Pengujian fungsional, regresi, QA, dan UAT
Informasi Dokumen
| Atribut | Keterangan |
|---|---|
| Kode Dokumen | DTSI-SOP-DEV-02 |
| Kode LPM | — |
| Revisi | 1.0 |
| Tanggal Efektif | — (ditetapkan saat persetujuan Kepala DTSI) |
| Pemilik Dokumen | Departemen Teknologi dan Sistem Informasi (DTSI), Universitas Harapan Bangsa |
| Pemilik Proses | Kepala Departemen Teknologi dan Sistem Informasi (DTSI) |
| Kelas | Wajib |
| Status | DRAFT — siap peninjauan pimpinan |
1. Tujuan
Menjamin perubahan perangkat lunak terverifikasi sebelum produksi melalui kombinasi pengujian fungsional, regresi, QA internal, dan UAT pemilik bisnis—mendukung ISO/IEC 25010 (kualitas) dan kelancaran rilis ISO/IEC 20000-1.
2. Ruang lingkup
Semua rilis yang mempengaruhi perilaku aplikasi, data yang ditampilkan, atau integrasi, kecuali perubahan konfigurasi murni yang dikecualikan melalui DTSI-SOP-OPS-02.
3. Dokumen terkait
| Dokumen | Relasi |
|---|---|
| DTSI-SOP-DEV-01 | SDLC induk |
| DTSI-SOP-DEV-04 | Pipeline build & artefak |
| DTSI-SOP-OPS-09 | Kriteria go-live |
| DTSI-SOP-OPS-02 | RFC |
| DTSI-SOP-AST-02 | Data uji vs produksi |
4. Definisi
| Istilah | Makna |
|---|---|
| Regresi | Uji memastikan fitur lama tidak rusak. |
| UAT | Pengujian penerimaan oleh pengguna bisnis terhadap kriteria yang disepakati. |
| Smoke test | Uji cepat pasca-deploy ke staging/produksi. |
5. Tingkat pengujian (indikatif)
| Tingkat risiko rilis | Minimum pengujian |
|---|---|
| Rendah | Regresi otomatis utama + smoke manual |
| Sedang | + skenario fungsional baru + UAT sampel |
| Tinggi | + UAT lengkap + skenario keamanan/izin + kinerja dasar |
[Diisi institusi: kriteria risiko per layanan.]

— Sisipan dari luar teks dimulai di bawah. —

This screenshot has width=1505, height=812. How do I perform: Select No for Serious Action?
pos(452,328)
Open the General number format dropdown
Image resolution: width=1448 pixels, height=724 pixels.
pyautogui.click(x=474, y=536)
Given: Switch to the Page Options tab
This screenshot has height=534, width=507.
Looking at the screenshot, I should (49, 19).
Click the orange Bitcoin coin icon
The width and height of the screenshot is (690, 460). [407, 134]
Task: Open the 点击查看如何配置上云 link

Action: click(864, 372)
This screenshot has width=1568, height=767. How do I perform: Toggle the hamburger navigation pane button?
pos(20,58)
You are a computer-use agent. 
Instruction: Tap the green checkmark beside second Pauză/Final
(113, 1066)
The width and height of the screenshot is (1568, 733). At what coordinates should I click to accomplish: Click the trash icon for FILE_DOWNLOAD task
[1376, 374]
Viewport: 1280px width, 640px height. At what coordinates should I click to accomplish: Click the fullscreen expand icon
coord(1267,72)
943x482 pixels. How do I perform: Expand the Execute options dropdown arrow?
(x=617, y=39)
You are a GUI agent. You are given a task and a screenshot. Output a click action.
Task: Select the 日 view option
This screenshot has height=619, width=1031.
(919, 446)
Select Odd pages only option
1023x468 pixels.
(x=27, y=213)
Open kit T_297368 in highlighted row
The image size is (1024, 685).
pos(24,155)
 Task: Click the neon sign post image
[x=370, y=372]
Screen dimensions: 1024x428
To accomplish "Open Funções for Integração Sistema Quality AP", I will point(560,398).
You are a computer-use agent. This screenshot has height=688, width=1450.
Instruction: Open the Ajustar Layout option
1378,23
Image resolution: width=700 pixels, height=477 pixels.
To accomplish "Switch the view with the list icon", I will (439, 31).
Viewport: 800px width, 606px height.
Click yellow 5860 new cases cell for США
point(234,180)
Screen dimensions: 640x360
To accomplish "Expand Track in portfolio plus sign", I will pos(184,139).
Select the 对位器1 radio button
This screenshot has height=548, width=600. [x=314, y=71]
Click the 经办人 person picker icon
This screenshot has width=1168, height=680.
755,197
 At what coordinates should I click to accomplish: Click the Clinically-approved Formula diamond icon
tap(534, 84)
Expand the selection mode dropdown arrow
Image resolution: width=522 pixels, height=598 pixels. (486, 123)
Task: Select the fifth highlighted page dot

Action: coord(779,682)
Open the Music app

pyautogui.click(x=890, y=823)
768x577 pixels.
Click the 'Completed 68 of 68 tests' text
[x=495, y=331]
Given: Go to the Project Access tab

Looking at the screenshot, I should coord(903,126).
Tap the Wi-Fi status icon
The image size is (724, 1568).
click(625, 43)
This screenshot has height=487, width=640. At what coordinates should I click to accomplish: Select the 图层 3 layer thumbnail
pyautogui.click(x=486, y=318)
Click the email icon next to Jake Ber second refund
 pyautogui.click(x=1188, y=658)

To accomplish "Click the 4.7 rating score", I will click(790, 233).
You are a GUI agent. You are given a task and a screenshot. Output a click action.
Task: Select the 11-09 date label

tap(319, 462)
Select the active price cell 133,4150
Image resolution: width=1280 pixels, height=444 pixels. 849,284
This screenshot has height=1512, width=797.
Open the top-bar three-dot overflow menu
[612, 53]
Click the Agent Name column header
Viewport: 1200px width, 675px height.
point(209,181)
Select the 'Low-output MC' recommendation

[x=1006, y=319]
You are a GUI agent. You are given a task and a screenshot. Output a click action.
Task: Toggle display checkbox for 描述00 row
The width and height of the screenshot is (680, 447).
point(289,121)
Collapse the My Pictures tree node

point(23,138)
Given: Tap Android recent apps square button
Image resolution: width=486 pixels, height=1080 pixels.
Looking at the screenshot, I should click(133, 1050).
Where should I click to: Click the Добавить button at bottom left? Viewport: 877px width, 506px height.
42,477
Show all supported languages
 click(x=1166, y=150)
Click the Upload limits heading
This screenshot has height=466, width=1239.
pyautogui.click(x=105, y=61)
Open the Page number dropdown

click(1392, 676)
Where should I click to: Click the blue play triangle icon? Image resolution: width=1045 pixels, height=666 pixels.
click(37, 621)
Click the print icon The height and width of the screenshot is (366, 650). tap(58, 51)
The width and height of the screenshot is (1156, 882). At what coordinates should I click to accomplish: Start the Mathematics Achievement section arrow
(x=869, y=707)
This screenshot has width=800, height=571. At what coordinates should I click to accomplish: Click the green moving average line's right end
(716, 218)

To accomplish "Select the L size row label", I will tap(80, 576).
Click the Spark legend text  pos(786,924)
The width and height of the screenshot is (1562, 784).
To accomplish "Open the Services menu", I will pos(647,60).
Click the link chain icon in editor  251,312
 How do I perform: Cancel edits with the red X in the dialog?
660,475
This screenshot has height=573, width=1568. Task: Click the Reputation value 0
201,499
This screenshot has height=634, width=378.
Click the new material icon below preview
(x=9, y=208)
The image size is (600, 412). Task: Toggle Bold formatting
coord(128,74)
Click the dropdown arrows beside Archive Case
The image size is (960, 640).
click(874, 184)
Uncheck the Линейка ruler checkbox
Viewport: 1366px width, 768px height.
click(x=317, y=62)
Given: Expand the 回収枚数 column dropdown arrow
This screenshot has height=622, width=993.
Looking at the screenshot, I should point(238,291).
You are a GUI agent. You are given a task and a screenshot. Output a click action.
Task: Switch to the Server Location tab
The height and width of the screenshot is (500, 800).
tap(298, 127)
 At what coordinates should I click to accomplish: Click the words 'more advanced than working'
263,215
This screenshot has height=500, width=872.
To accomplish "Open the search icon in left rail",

6. Peran dan tanggung jawab
| Peran | Tanggung jawab |
|---|---|
| QA / tester | Rencana kasus uji, eksekusi, bukti pass/fail. |
| Developer | Perbaikan cacat, tes unit/integration sesuai standar tim. |
| Product owner | Menyetujui UAT dan menandatangani penerimaan. |
7. Prosedur
- Rencana uji: tautkan ke RFC atau rilis; cantumkan lingkungan (dev/staging), data uji (anonim bila perlu).
- Data uji: jangan memakai data produksi sensitif tanpa masking (DTSI-SOP-CPL-02).
- Eksekusi: catat versi build; simpan log/screenshot atau laporan otomatis.
- Cacat: prioritas blocker/critical harus ditutup atau diterima tertulis sebelum produksi.
- UAT: jadwalkan dengan sponsor; dokumentasikan persetujuan.
- Pasca-rilis: smoke produksi sesuai DTSI-SOP-OPS-09.
8. Rujukan ISO (indikatif)
- ISO/IEC 25010 — model kualitas untuk pengujian.
- ISO/IEC 20000-1 — transisi ke layanan operasional.
9. Rekaman wajib
- Kasus uji atau set regresi, laporan eksekusi, bukti UAT, daftar cacat terbuka yang diizinkan.
10. Indikator kinerja
| Indikator | Target |
|---|---|
| Rilis tinggi tanpa bukti UAT | 0 |
| Cacat blocker di produksi dalam 7 hari pasca-rilis yang seharusnya tertangkap UAT | [Diisi] |
11. Tinjauan dokumen
Minimal tahunan atau setelah perubahan besar alat CI/CD.